→ Records for this task
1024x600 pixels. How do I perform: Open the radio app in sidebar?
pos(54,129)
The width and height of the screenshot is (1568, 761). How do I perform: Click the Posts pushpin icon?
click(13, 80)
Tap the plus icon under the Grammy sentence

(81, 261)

→ Task item
Starting at the line that contains "The width and", retype every line through the end of the records exactly, and nothing else.

→ Solution to the exercise
The width and height of the screenshot is (1568, 761). How do I perform: Click the Posts pushpin icon?
click(13, 80)
Tap the plus icon under the Grammy sentence

(81, 261)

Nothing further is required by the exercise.